[CONSIGNE] Recopiez à l'identique, s'il vous plaît, le passage de l'extrait sur le logement au Nunavik qui s'ouvre sur les mots contenant « Bien que la » et se referme sur « native de Kuujjuaq. ».

Les logements vacants se font aussi rares que les arbres, au Nunavik.
Au Nunavik, plus de 90 % du parc immobilier est constitué de logements sociaux.
Catherine Girouard
Au Nunavik, plus de 90 % du parc immobilier est constitué de logements sociaux.

Bien que la façon d'obtenir un logement soit différente pour les Inuits et les allochtones, personne, ou presque, ne choisit son chez-soi nordique au Nunavik. Troisième virée nordique d'une série de quatre.

«Maunnga illumu itisivugu, first visit!», annonce Annette Carrier en poussant la porte du petit jumelé sans attendre qu'on l'invite à entrer. Ce qu'on pourrait traduire par «J'entre dans la maison, première visite!».

«On ne cogne pas aux maisons, dans le Nord, c'est toujours ouvert», souligne la jeune femme native de Kuujjuaq.

En tant qu'agente du programme Pivallianiq, un programme créé par l'Office municipal d'habitation Kativik (OMHK) qui vise à informer, sensibiliser et guider les Nunavimmiuts à l'importance de maintenir en bon état leur logement, Annette visite ainsi plusieurs familles par semaine, dans son village nordique.

Dallacy Cain nous accueille chez elle en souriant. La jeune mère de famille renoue ses cheveux pendant qu'Annette, Étienne Levesque, gestionnaire du programme à Kuujjuaq, et moi, enlevons nos bottes pleines de neige. Un petit garçon de deux ans court en couche d'un bout à l'autre de la cuisine en rigolant.

Dallacy Cain avec sa famille
Catherine Girouard
Dallacy Cain avec sa famille

Annette tire une fiche de son cartable. Assise au bord du matelas posé au sol en guise de fauteuil, l'agente passe en revue sa liste d'inspection avec Dallacy.

[ENTRÉES EXTRAITES]

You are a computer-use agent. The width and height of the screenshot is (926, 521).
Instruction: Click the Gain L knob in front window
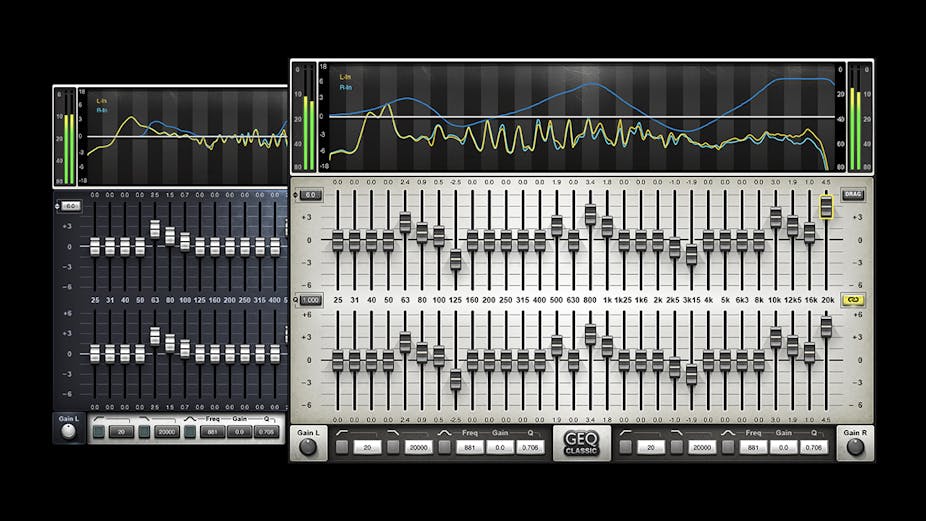point(308,447)

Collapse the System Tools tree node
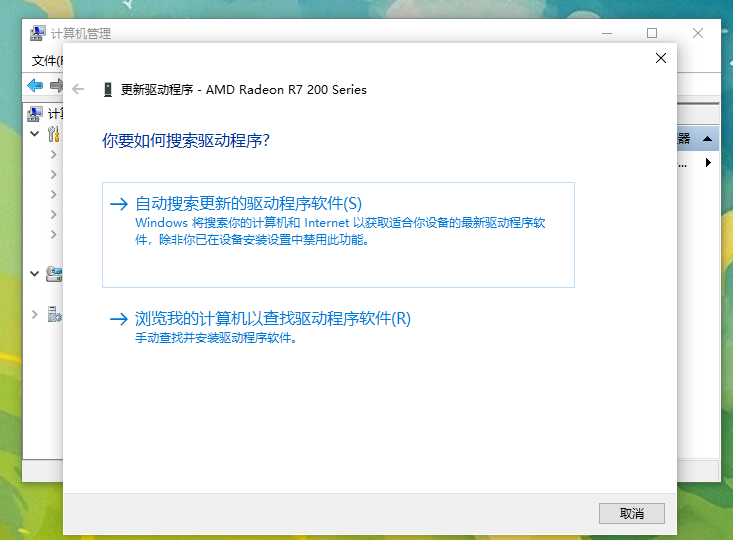35,134
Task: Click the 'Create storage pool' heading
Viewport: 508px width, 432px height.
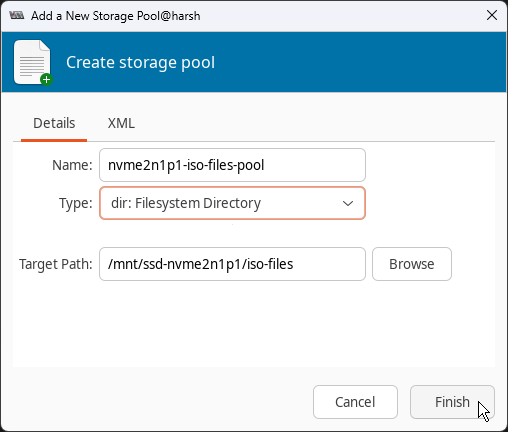Action: click(140, 62)
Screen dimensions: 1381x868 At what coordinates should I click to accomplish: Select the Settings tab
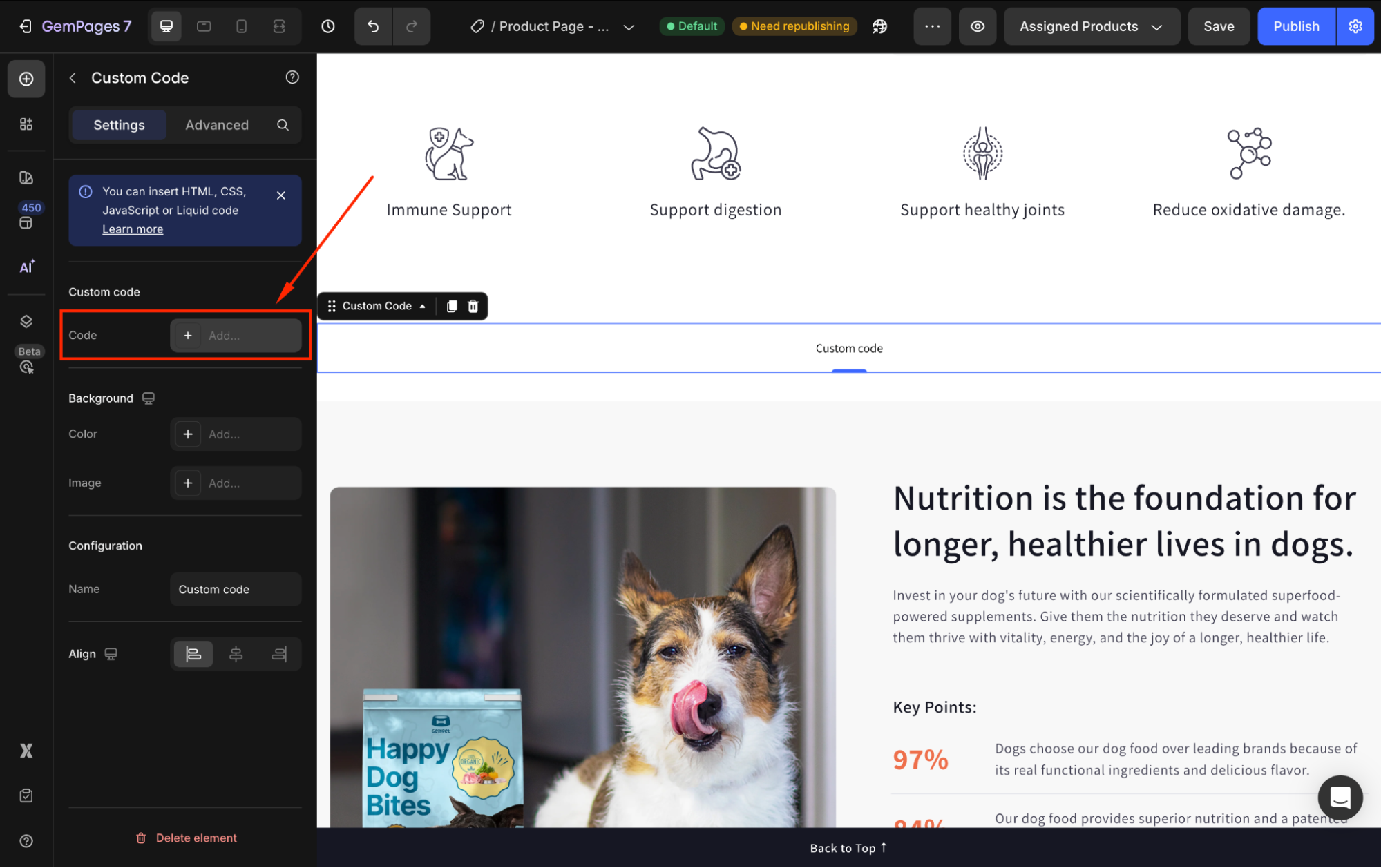point(119,125)
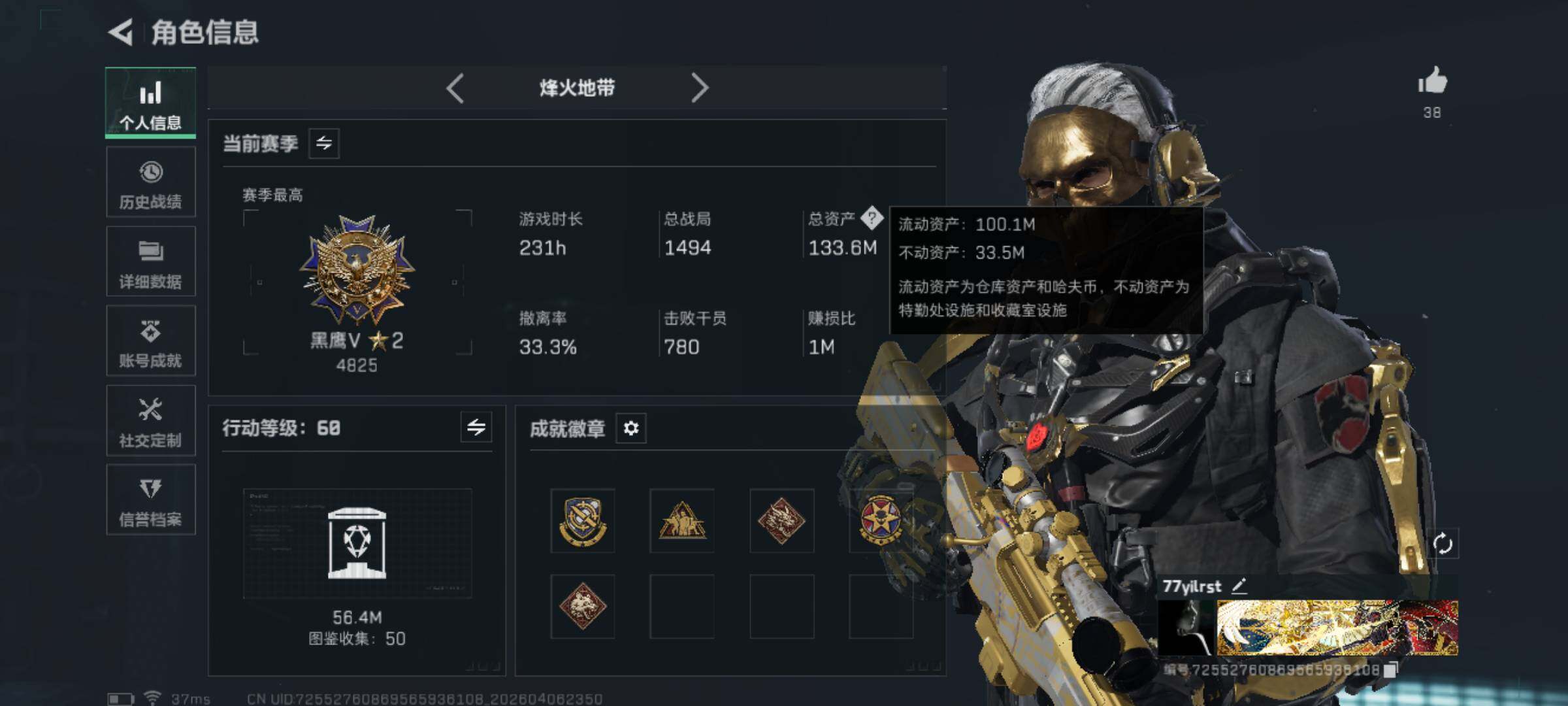
Task: Open the 社交定制 section
Action: point(151,420)
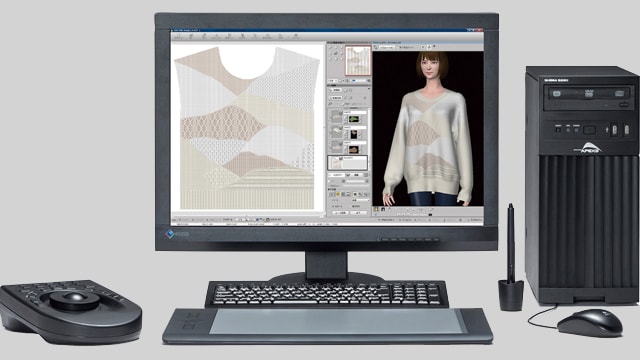Viewport: 640px width, 360px height.
Task: Click the brown texture thumbnail of the third layer
Action: coord(354,150)
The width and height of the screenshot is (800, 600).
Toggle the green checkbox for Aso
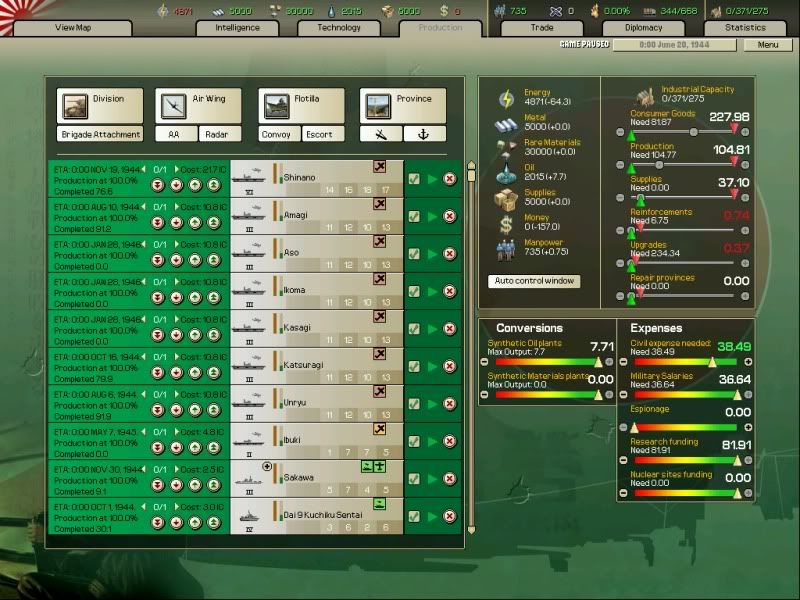[414, 254]
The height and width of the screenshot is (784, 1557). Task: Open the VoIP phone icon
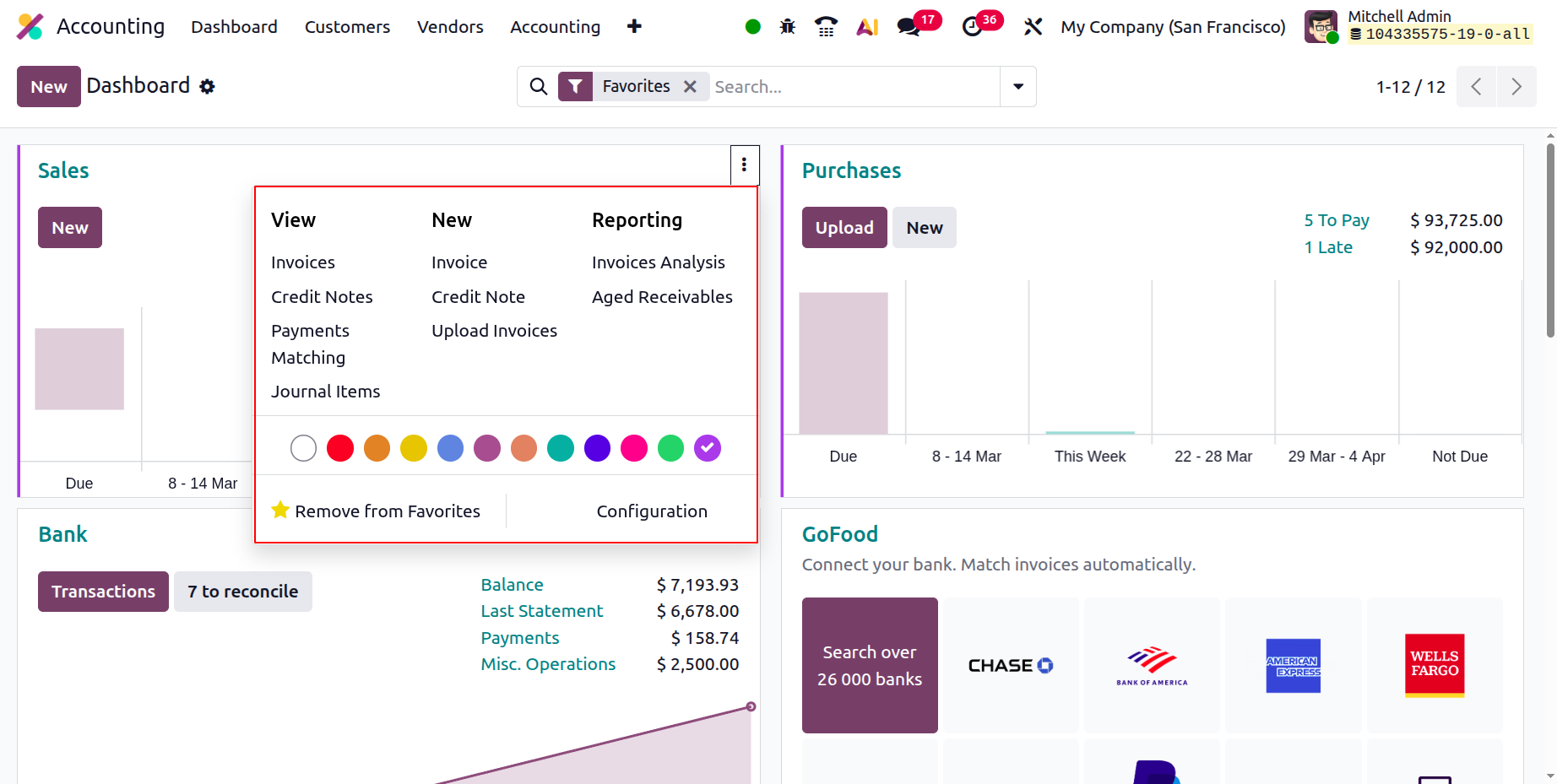826,27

[RÉPONSE ATTENDUE]
Bien que la façon d'obtenir un logement soit différente pour les Inuits et les allochtones, personne, ou presque, ne choisit son chez-soi nordique au Nunavik. Troisième virée nordique d'une série de quatre.

«Maunnga illumu itisivugu, first visit!», annonce Annette Carrier en poussant la porte du petit jumelé sans attendre qu'on l'invite à entrer. Ce qu'on pourrait traduire par «J'entre dans la maison, première visite!».

«On ne cogne pas aux maisons, dans le Nord, c'est toujours ouvert», souligne la jeune femme native de Kuujjuaq.